And more powerful commentary today on the Trayvon Martin-George Zimmerman verdict--this from Anthea Butler at Religion Dispatches:
God ain’t good all of the time. In fact, sometimes, God is not for us. As a black woman in an nation that has taken too many pains to remind me that I am not a white man, and am not capable of taking care of my reproductive rights, or my voting rights, I know that this American god ain’t my god. As a matter of fact, I think he’s a white racist god with a problem. More importantly, he is carrying a gun and stalking young black men.
What Anthea Butler says powerfully here is what I mean when I say that Jesus still seems dead to me when the powerful continue to trample on the lives of the powerless, and do so with impunity. Through faith, I claim, of course, that Jesus is risen from the dead. But I can't and won't allow that affirmation of faith to silence my cries of anguish at how little that turning point in human history often seems really to change anything at all--and, in large point, because both Nietzsche and Gandhi were absolutely correct when they observed that the body in which Jesus remains incarnate in the world following his historical life, the body of Christ, so badly communicates Jesus, his meaning, his life to the world around that body.
And I include myself in that indictment.
There's no way of getting around the fact that Christianity is an incarnational religion (and, for some of its branches, a sacramental one) in its very constitution. And this means, there's no way of getting around the indictment of me as someone called to incarnate the divine presence in the world, when there's such clear evidence in the world in which I live that the powerful may trample with impunity on the lives of the powerless. Over and over again.
Meanwhile, I'd like to point out that much of the testimony which has moved me following the Zimmerman verdict has come from fellow Catholics like Anthea Butler. Mary Elizabeth Williams, whom I quoted in my first posting today, is a practicing Catholic. Chris Hayes is the son of a former Jesuit priest. Dave Zirin, whom I quoted yesterday, is, I think, Catholic. I suspect Liam O'Donoghue is.

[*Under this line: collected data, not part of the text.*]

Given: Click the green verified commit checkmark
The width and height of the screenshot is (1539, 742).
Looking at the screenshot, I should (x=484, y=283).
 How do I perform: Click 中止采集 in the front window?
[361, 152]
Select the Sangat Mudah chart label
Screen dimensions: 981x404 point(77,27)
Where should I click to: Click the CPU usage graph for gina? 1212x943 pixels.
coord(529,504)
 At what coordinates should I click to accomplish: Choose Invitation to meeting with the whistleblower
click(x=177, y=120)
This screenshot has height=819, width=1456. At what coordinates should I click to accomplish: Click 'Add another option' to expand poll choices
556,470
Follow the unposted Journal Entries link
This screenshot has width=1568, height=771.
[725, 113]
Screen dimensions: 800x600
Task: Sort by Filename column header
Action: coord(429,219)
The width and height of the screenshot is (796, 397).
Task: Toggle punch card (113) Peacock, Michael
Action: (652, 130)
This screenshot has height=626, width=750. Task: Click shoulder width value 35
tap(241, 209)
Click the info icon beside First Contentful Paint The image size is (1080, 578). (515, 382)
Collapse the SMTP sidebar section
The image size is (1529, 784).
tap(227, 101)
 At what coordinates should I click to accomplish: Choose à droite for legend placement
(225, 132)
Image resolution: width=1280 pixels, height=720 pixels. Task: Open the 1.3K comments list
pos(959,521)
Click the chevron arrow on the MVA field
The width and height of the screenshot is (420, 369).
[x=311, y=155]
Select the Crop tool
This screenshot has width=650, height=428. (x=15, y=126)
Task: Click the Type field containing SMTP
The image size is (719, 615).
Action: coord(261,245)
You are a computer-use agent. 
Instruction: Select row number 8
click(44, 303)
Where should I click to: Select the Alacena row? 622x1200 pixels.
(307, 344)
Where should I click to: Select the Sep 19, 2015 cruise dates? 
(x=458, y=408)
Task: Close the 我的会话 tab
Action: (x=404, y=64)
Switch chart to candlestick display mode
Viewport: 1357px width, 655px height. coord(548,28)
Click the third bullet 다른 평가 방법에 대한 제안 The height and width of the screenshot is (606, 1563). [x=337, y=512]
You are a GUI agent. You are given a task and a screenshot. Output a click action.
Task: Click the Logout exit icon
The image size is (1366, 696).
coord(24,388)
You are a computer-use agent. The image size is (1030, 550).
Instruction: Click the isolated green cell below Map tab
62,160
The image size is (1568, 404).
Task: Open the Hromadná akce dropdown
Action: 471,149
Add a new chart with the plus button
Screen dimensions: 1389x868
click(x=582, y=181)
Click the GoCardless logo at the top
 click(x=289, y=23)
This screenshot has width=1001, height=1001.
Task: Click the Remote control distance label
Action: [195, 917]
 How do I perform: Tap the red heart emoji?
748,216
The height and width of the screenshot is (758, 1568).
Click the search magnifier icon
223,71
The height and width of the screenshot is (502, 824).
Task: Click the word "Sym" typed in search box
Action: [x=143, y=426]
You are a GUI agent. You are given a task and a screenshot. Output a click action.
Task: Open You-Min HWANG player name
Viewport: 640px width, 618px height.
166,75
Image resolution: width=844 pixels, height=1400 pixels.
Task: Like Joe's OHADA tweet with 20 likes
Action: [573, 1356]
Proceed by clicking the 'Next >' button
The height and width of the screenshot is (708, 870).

But, then, George Zimmerman was raised Catholic and was an altar boy. Mark O'Mara was raised Catholic.
We have a long, long way to go as a Catholic community, it seems to me. And, in a way, that's hardly the point of the discussion about Trayvon Martin and George Zimmerman.
But in another way, it's at the very heart of the discussion for people trying to figure out where the hell God is and what it means to talk about God's goodness in a world in which a teenaged boy can go to a convenience store at night, end up lying dead on a sidewalk, and then implicitly be tried for his own murder in a trial that makes a mockery of the most elemental moral principles necessary for the continuance of a humane society. And the armed man who shot that unarmed teenager walks away free of any charge, carrying the gun he used to shoot his victim.